IE 11 is not supported. For an optimal experience visit our site on another browser.

Fats Domino ‘ready to play’ in New Orleans

78-year-old, in first post-Katrina show, to close city's annual jazz festival
/ Source: The Associated Press

Sitting at a keyboard in the bedroom of his post-Katrina home in this New Orleans suburb, a smiling Fats Domino joked, laughed and tenderly sang to a handful of close friends.

“Never thought my heart could be so yearny ... Gotta take that sentimental journey, sentimental journey home,” he sang Thursday afternoon, swaying gently as longtime friend Herbert Hardesty, who’s shared the stage with Domino for 50-plus years, chimed in.

Though Hardesty has been playing his saxophone at gigs with other musicians since Hurricane Katrina, including New Orleans bluesman Dr. John, he couldn’t wait to reunite with Domino for Sunday’s closing of the New Orleans Jazz and Heritage Festival.

Domino, too, is excited — even nervous — about his first performance since Katrina struck last August.

“I’m ready,” said the 78-year-old Hall of Fame performer, chuckling as he joked about the possibility of passing out on stage. “God gave me the gift ... Yeah, I’m ready to play.”

In his spacious new home in a gated community, Domino seemed most comfortable in his bedroom. Though large with high ceilings and filled mostly with new furniture, the room had personal touches and a cozy feel. Friends plopped on his king-size, four-poster bed, the sheets and blankets unmade.

“Herb’s making me a book,” Domino said, noting that Hardesty has photos of Domino with Nat “King” Cole and other celebrities — treasures to a man who’s experienced so much loss.

Not home, but 'close enough'
The Mississippi River now divides Domino’s newfound home from the one he was forced to flee when Katrina flooded 80 percent of the city. He lived for a time in a New Orleans hotel. Harvey isn’t home, Domino says, but “it’s close enough.”

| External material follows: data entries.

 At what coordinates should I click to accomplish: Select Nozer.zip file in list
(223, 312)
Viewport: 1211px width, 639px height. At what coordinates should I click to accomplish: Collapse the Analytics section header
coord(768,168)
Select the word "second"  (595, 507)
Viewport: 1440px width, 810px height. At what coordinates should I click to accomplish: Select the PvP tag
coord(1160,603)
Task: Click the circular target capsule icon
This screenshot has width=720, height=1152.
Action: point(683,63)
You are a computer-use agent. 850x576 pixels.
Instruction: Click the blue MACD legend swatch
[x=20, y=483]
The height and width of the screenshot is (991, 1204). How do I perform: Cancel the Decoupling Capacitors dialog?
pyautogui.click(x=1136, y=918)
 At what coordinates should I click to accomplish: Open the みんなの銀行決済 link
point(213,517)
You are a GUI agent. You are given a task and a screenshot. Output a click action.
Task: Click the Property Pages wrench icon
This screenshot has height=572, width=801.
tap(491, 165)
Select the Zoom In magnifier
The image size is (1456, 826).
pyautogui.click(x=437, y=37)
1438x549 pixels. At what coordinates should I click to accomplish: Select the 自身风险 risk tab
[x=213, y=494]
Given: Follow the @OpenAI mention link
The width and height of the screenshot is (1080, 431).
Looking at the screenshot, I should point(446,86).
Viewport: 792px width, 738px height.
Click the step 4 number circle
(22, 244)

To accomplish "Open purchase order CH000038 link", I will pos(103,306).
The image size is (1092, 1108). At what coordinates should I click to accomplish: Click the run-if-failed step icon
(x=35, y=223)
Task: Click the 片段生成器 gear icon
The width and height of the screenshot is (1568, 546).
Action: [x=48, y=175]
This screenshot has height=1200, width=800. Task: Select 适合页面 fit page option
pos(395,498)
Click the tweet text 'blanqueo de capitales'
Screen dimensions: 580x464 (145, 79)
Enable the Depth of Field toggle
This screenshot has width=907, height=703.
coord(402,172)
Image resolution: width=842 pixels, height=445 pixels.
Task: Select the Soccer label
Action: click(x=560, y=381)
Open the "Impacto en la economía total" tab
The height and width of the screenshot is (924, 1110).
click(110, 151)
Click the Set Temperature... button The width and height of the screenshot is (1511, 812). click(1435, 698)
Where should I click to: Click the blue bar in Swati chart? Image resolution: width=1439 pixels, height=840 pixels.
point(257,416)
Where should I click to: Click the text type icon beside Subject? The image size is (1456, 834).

As he chatted with friends — among them Hardesty, Hardesty’s wife and daughter Adonica Domino, one of his eight children — Domino pointed out the few pieces of salvaged furniture among the new, including chairs that surrounded an upstairs bar in the Ninth Ward home he shared with his wife of almost 60 years, Rosemary. They’d lived in the house since 1960.

Noticeably thinner since being evacuated from the house, Domino said the past few months haven’t been easy. He’s still trying to get situated in his new home, still moving furniture around.

In one room sits a black baby grand donated by the Baldwin piano company. The walls are empty except for two framed gold records — one for “Rosemary,” the other for “Blue Monday.” The records were refurbished by the Louisiana State Museum. Another 23 gold records and eight platinum records are being reissued to replace the ones destroyed in the flood.

Domino’s classic New Orleans R&B sound and relaxed piano style led him to sell more records than any other black musician of the 1950s. His long list of national hits, mostly spanning from the mid ’50s to the early ’60s, includes “Ain’t That a Shame,” “Blueberry Hill,” “Whole Lotta Loving” and “Blue Monday.”

Grounded in his hometown, hits like “Walking to New Orleans” and “Jambalaya” resonate with New Orleans natives. Jazz Fest producer Quint Davis has said he can’t think of a better way to close this year’s festival than with a performance by Fats.

Good to have a piano again
Sitting at the new piano on a black leather bench, tapping the keys, Domino said it’s good to have a piano in the house again. Since being evacuated, he’d been playing on a keyboard he bought while on hiatus in Texas.

“I always had a piano,” he said. “All of them sound good to me.”

Back in March, a recovery crew with the Louisiana State Museum pulled an electric Wurlitzer keyboard and what was left of his black Steinway baby grand and white Steinway grand from Domino’s flooded home. They’ll be refurbished and returned to the family, though they may not be playable. For now, Domino is loaning the baby grand to the museum for inclusion in its traveling exhibit about hurricanes Katrina and Rita.

The 81-year-old Hardesty, a New Orleans native, has been living in Las Vegas since his home flooded. He and Domino met as teenagers in the mid-1940s and together recorded a number of hits, including “Blue Monday,” “I’m Walking,” “Ain’t That a Shame” and “Let the Four Winds Blow.”

“Each song has a meaning, a memory,” Hardesty said. “When we get on that stage, we’re happy.”

Sipping from a bottle of Heineken between songs, Domino lulled friends with emotional verses of “Valley of Tears”: “I want you to take me where I belong, where hearts have been broken with a kiss and a song...”

Even as he rehearsed with Hardesty, Domino wouldn’t give away Sunday’s playlist.

“Whatever comes to me,” he said, “that’s what I’ll play.”